| INFORMATION SUPPLIED |
--- START ---

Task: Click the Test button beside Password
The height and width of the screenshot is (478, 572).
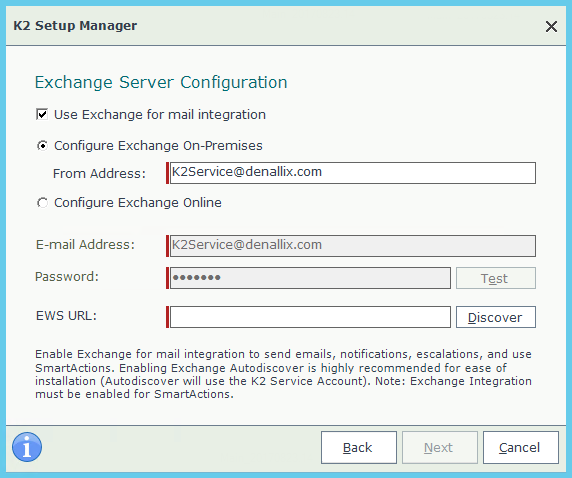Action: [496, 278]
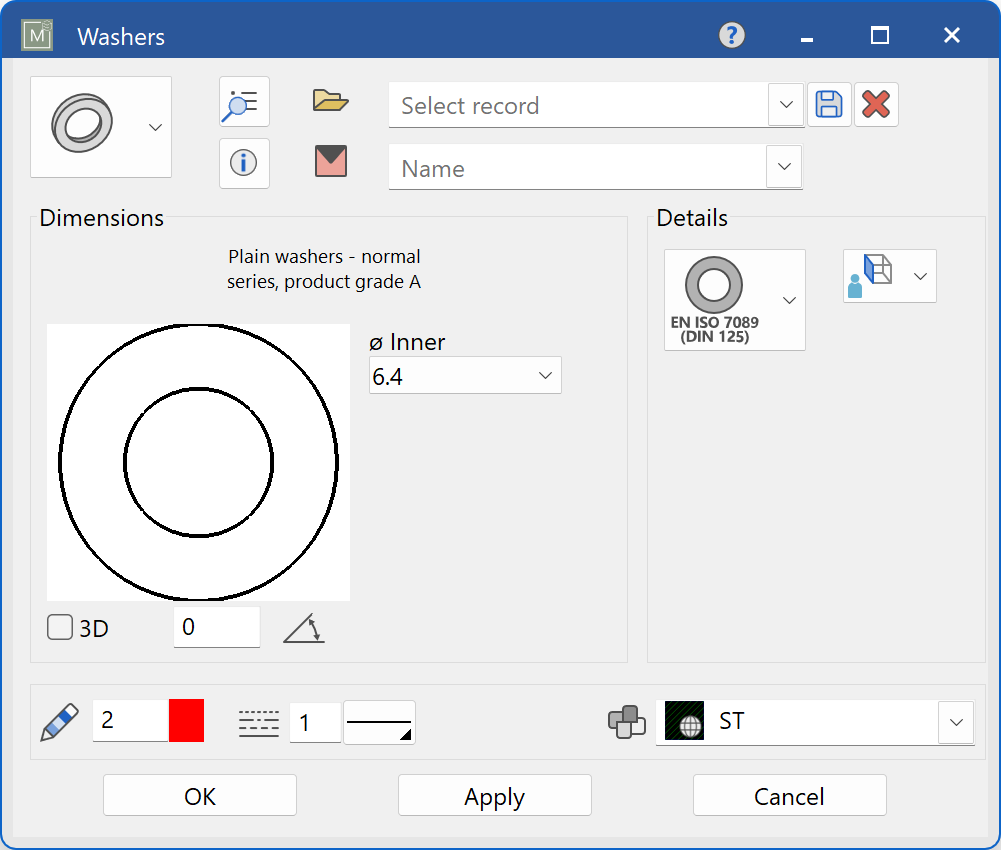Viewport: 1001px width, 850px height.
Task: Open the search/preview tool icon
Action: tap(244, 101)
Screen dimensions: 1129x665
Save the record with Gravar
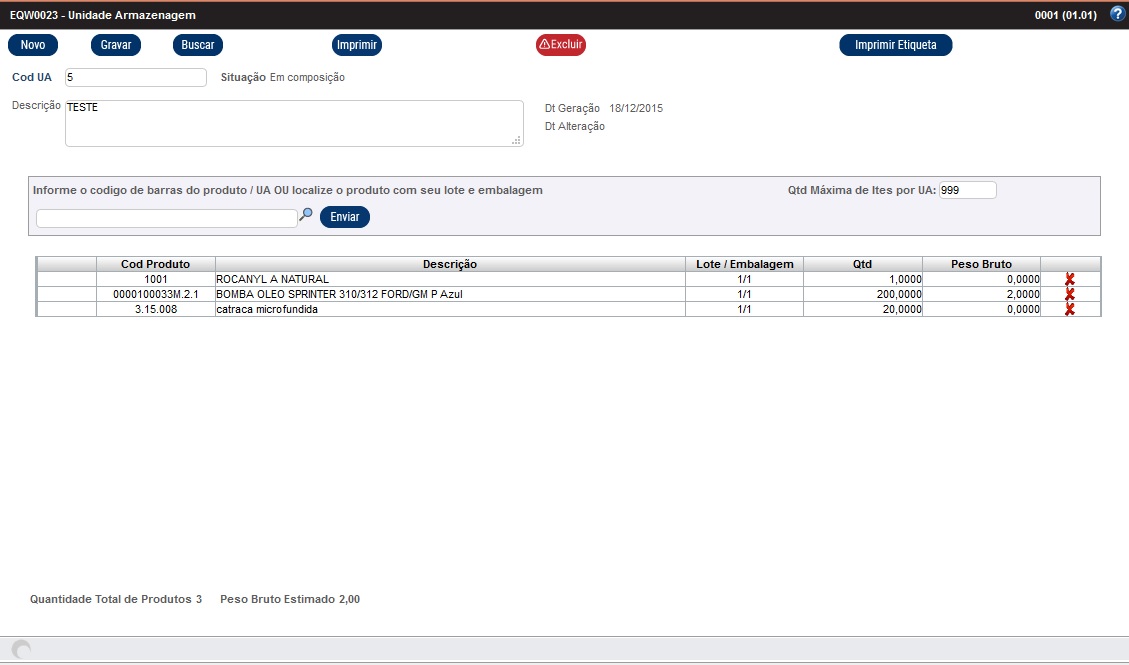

--- END ---
--- START ---

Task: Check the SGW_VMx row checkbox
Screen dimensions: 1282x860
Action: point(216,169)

--- END ---
--- START ---

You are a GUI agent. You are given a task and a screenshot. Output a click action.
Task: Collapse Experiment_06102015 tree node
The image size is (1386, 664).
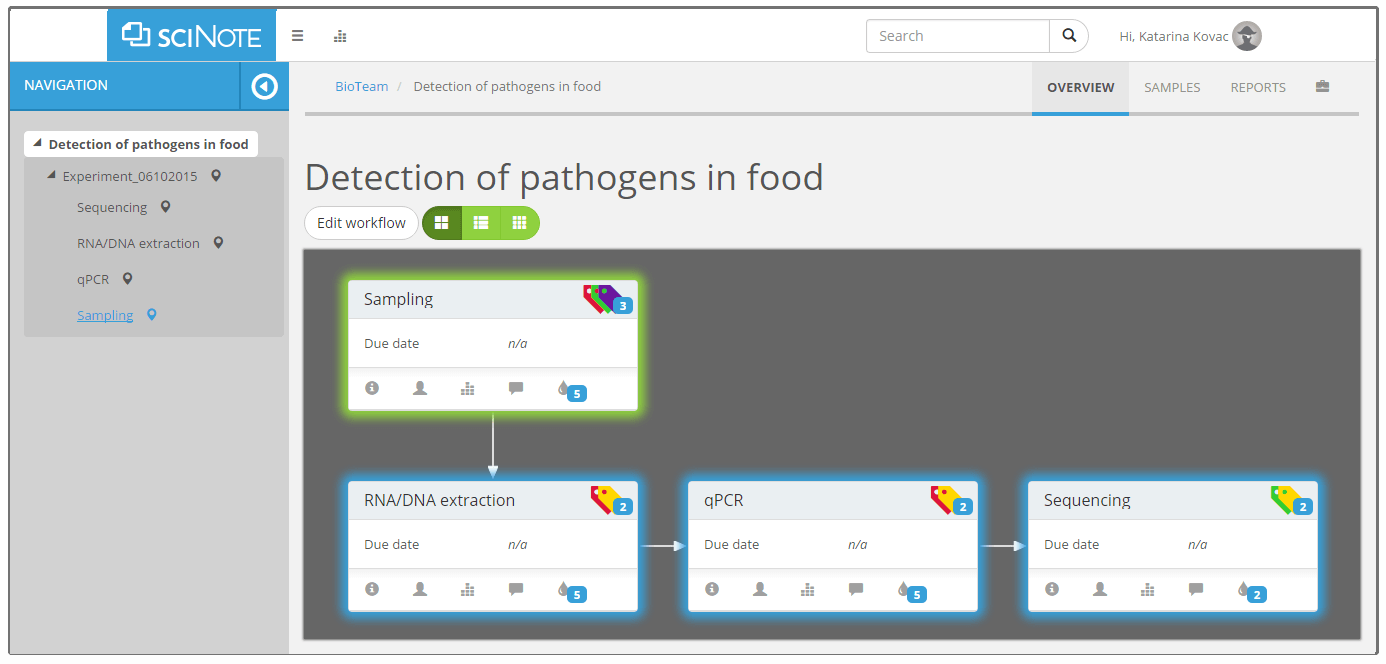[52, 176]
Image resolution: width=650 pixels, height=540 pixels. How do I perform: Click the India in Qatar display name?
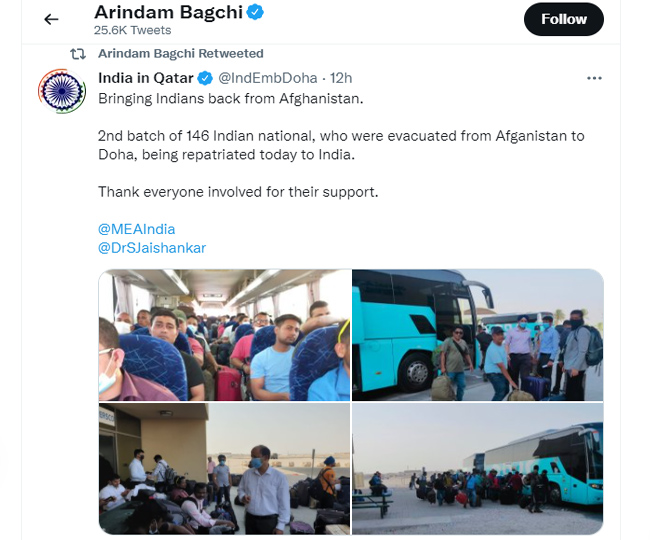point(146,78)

--- END ---

| EXERCISE DETAILS |
Though the entries above contain pictures, none should be copied; reproduce only the lines between the one holding "Task: Click the Test button beside Password" and the one holding "Save the record with Gravar", inclusive, exactly as written.

| SOLVED PROBLEM |
Task: Click the Test button beside Password
The height and width of the screenshot is (478, 572).
Action: [496, 278]
Viewport: 1001px width, 850px height.
Task: Open the search/preview tool icon
Action: tap(244, 101)
Screen dimensions: 1129x665
Save the record with Gravar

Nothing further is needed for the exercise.